▶ _What you have to do_
Please work out how many lines in the material below contain the string "Given", and answer with that number only.

▶ _Material provided_
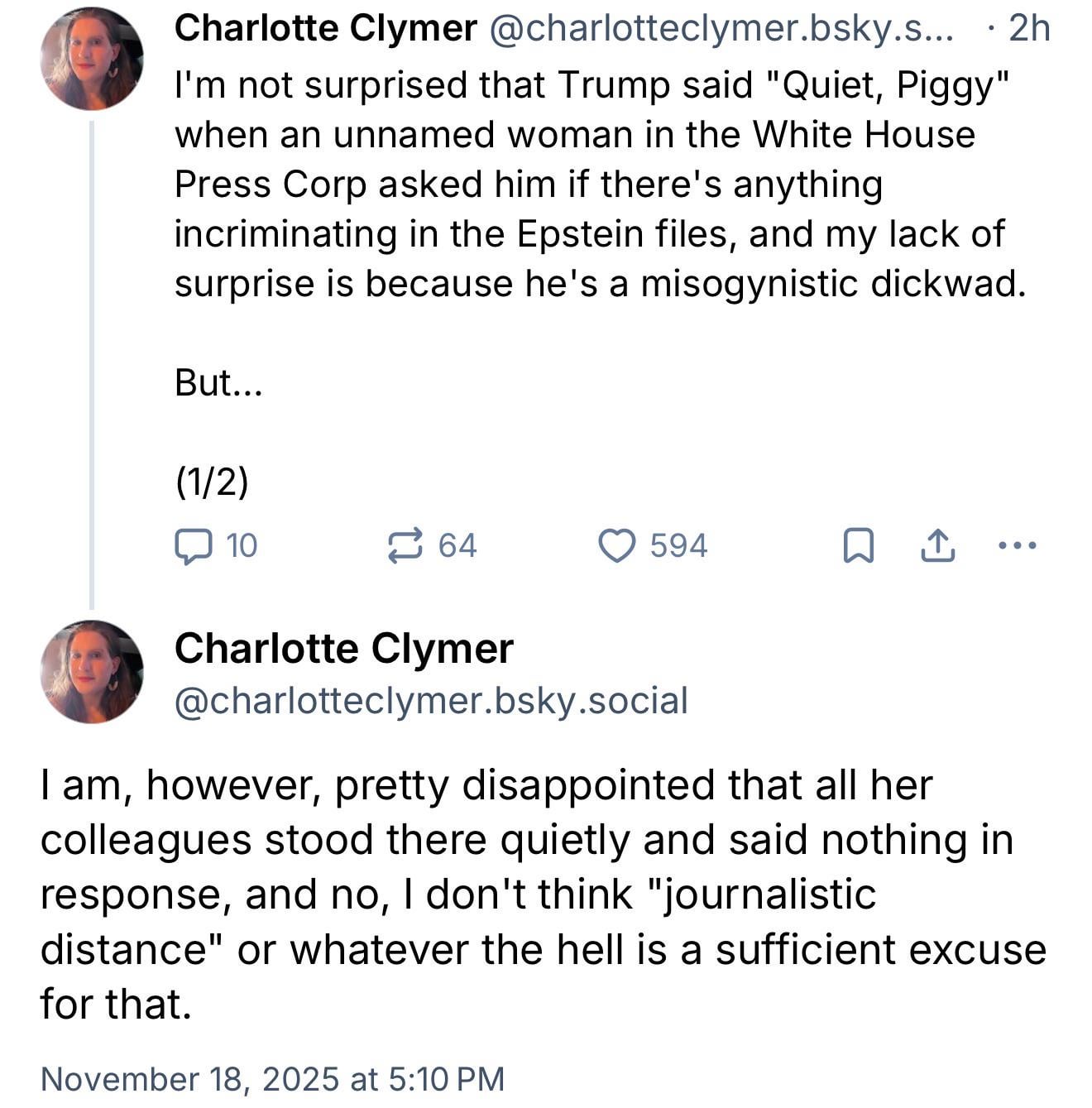Screen dimensions: 1092x1108
Task: Click the reply count of 10
Action: pos(242,546)
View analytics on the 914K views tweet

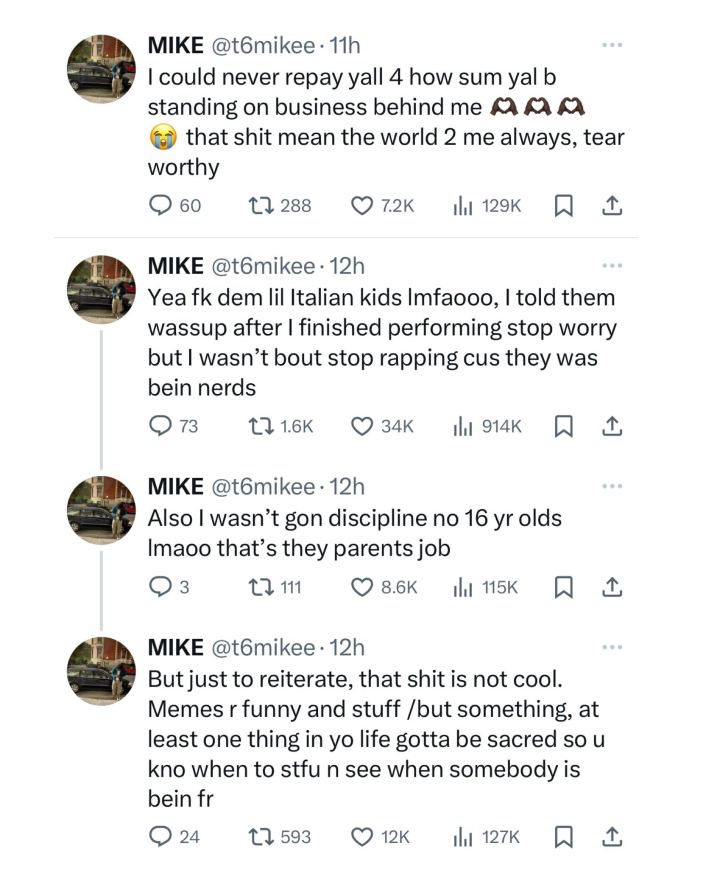click(x=462, y=426)
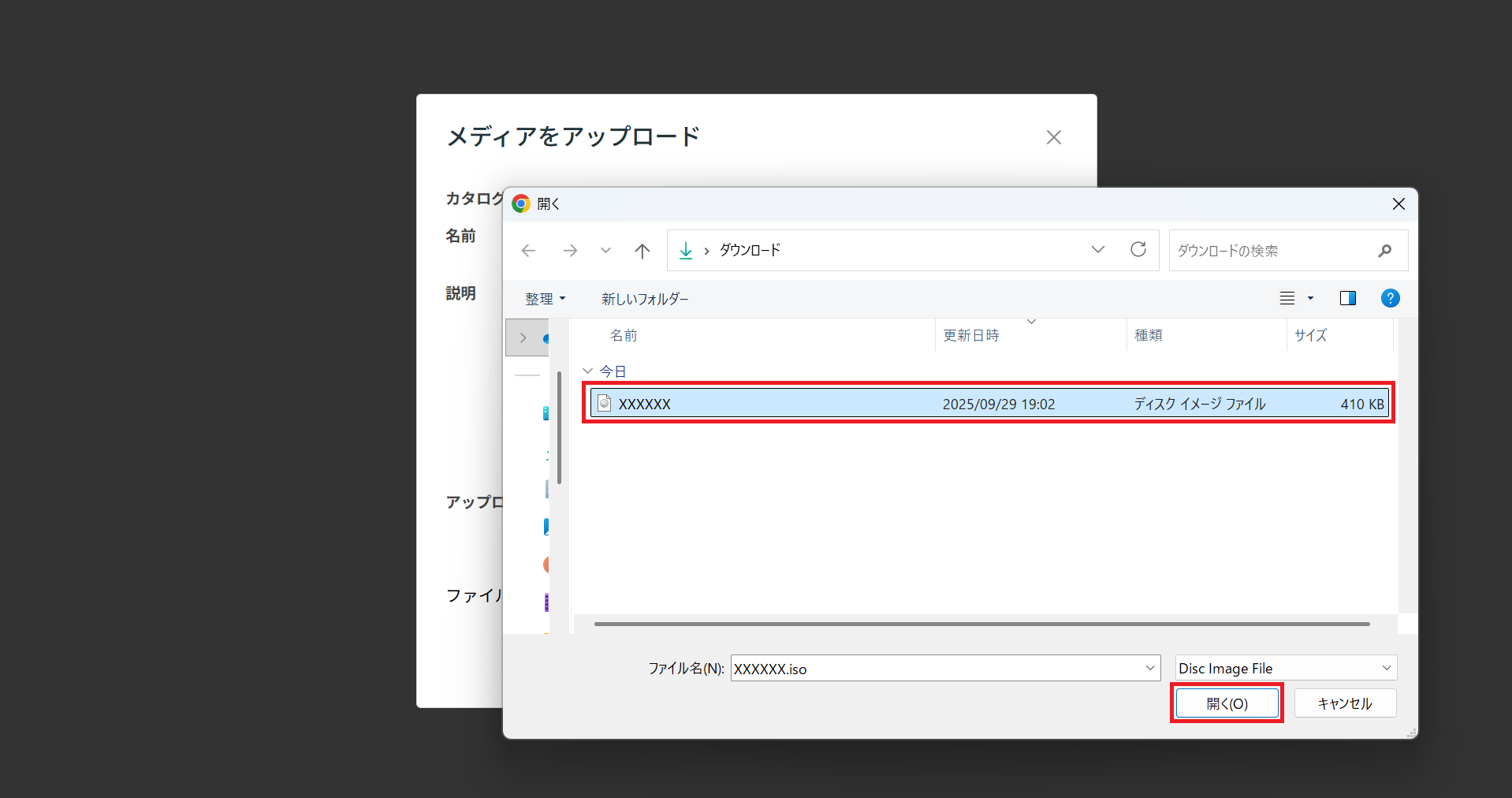Open the 整理 menu
This screenshot has height=798, width=1512.
pos(545,299)
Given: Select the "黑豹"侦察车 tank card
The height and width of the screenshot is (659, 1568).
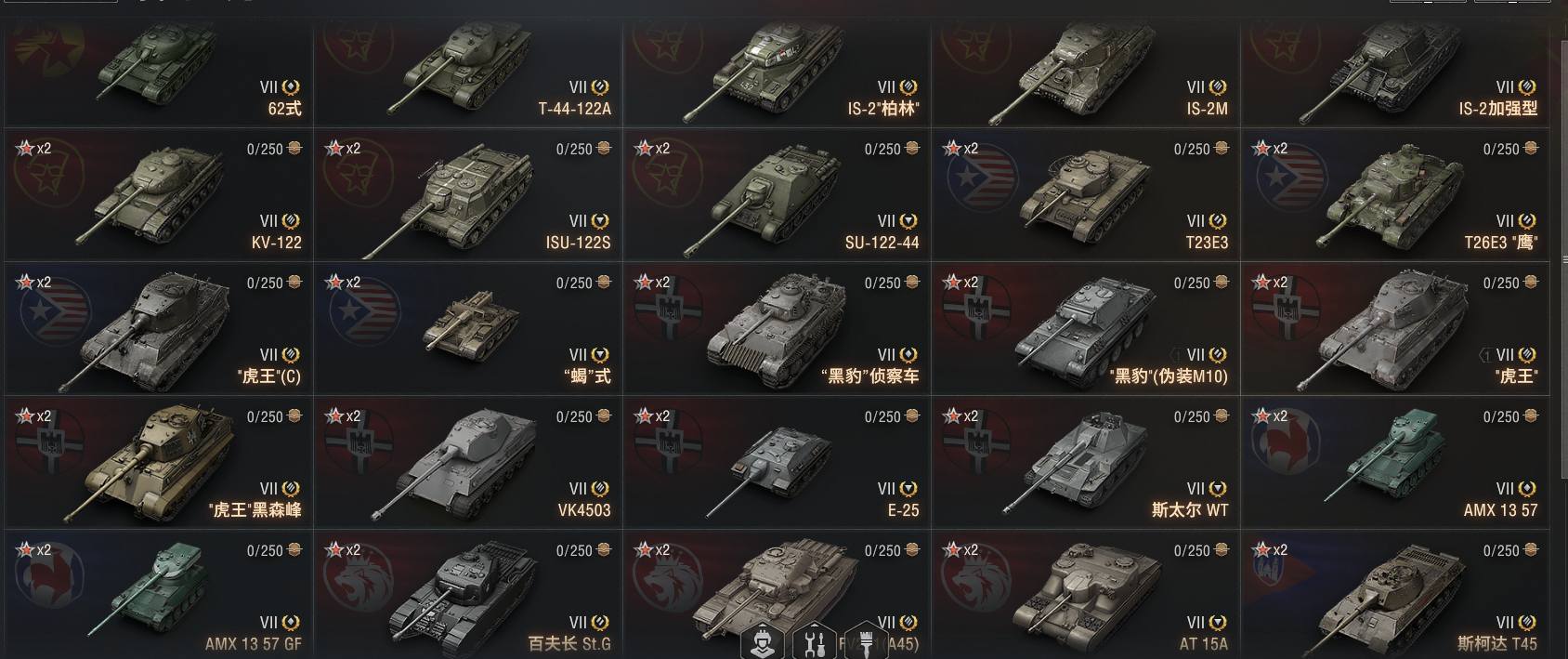Looking at the screenshot, I should [x=777, y=330].
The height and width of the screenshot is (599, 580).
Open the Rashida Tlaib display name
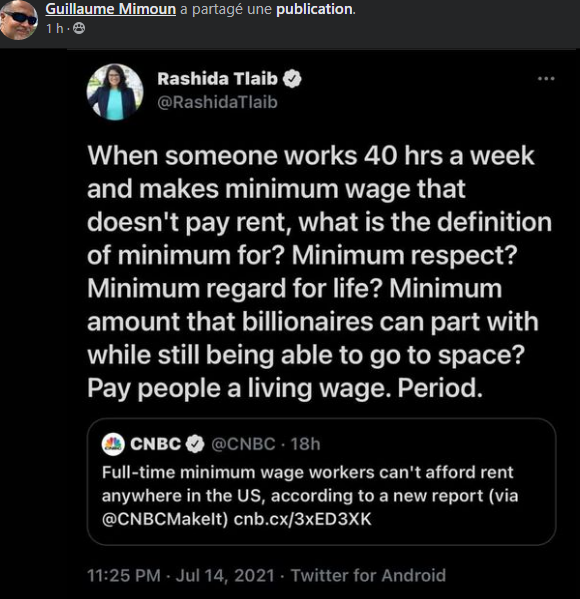click(217, 79)
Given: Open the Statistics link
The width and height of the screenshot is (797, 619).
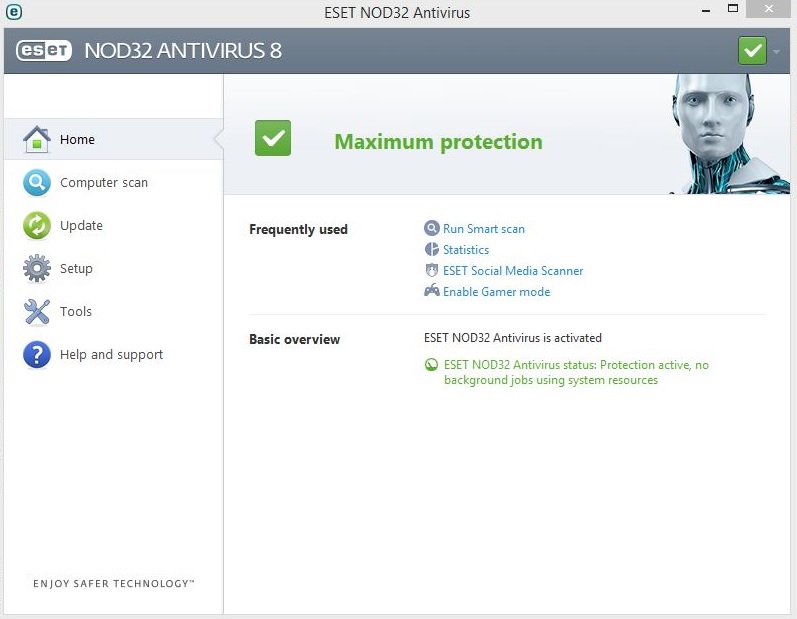Looking at the screenshot, I should (466, 250).
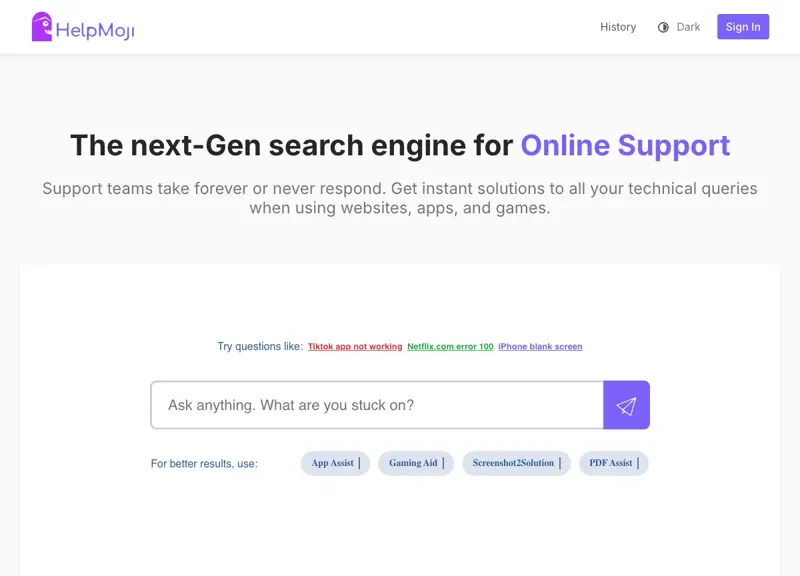Viewport: 800px width, 576px height.
Task: Toggle Dark mode using the Dark label
Action: pos(688,27)
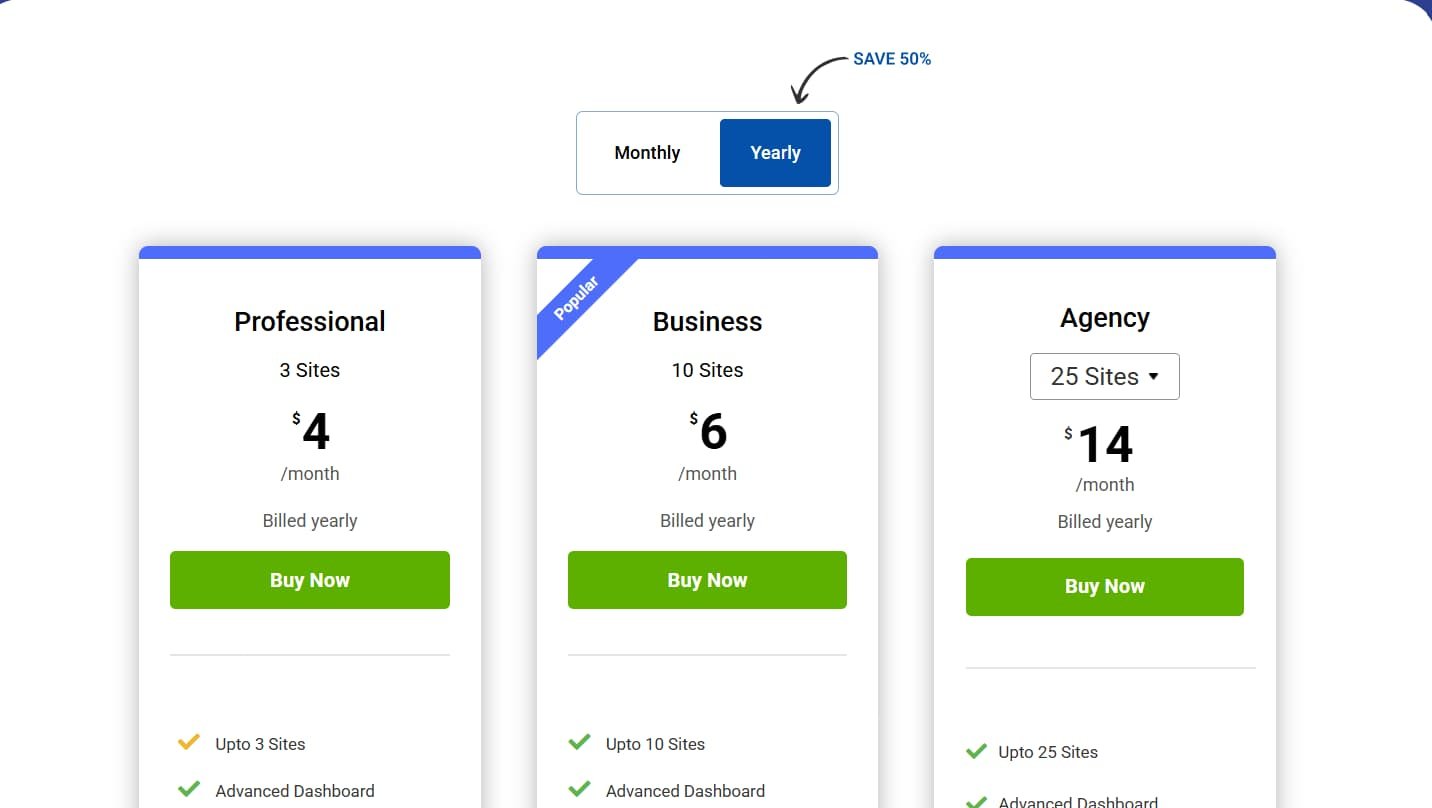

▶ _Written solution_
2